(Supplied data begins)
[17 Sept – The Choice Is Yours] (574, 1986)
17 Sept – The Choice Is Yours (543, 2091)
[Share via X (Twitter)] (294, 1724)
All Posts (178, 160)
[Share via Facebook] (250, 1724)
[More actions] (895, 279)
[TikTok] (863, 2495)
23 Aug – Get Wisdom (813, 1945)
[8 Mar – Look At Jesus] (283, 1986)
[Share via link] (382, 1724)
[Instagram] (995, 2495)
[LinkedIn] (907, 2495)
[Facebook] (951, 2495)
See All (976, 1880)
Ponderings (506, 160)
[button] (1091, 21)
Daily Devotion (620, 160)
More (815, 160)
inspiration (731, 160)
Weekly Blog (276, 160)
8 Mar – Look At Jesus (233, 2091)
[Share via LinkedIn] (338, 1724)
(Supplied data ends)
= Task directions =
Nothing but the lines with "Sept" should be returned, copied from the entries above.

= Expected output =
[17 Sept – The Choice Is Yours] (574, 1986)
17 Sept – The Choice Is Yours (543, 2091)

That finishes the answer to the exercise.